Evaluation of volume-based flow cytometry as a potential primary method for quantification of bacterial reference material.

Bacterial reference materials (RMs) play a crucial role in many analytical processes of microbiological detection. Currently, bacteria are typically counted using the traditional plate-based approach, which results in a higher uncertainty of bacterial RMs unfortunately. Therefore, novel methods are urgently required for the value assignment of RMs in the field of microbiology to derive measurement traceability and accuracy. A potential primary method for microbiological quantification based on flow cytometry (FCM) is described in this study using Escherichia coli O157 (E. coli O157) as an example. The proposed method was applied to determine the number of viable E. coli O157 cells in the RMs with a result of (5.48 ± 0.27) × 108 cells mL-1, which was in good agreement with the result obtained using the plate-based method (En = 0.47).

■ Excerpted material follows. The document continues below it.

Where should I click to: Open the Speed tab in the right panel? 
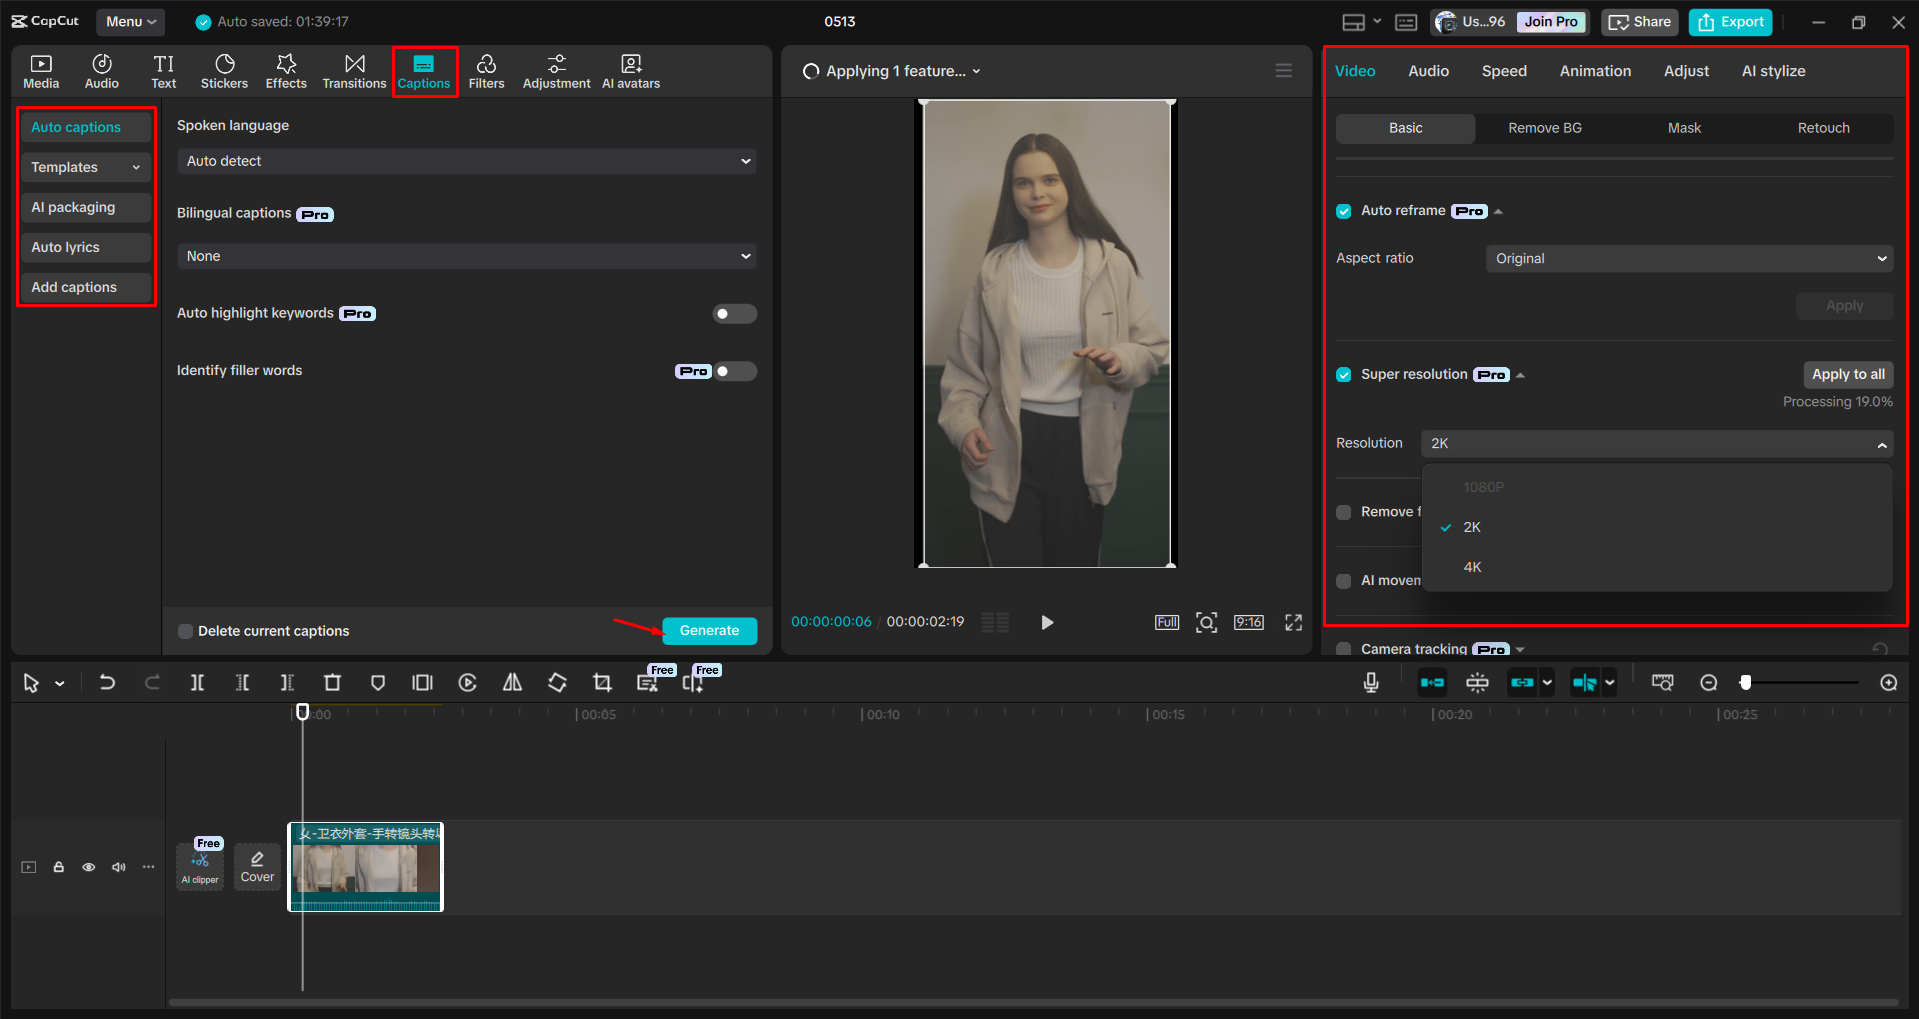(x=1503, y=70)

Additionally, this method could be entirely described and understood by equations, and provides formal traceability to the SI for counts of viable bacterial cells, while the associated relative expanded uncertainty (4.93%, k = 2) was significantly lower in comparison to the plate-based method. Therefore, the FCM-based method might be a potential primary method for characterizing bacterial RMs. To our knowledge, this is the first description of FCM as a potential primary method for accurate and traceable quantification of viable bacterial cells with a comprehensive uncertainty statement in microbiological metrology.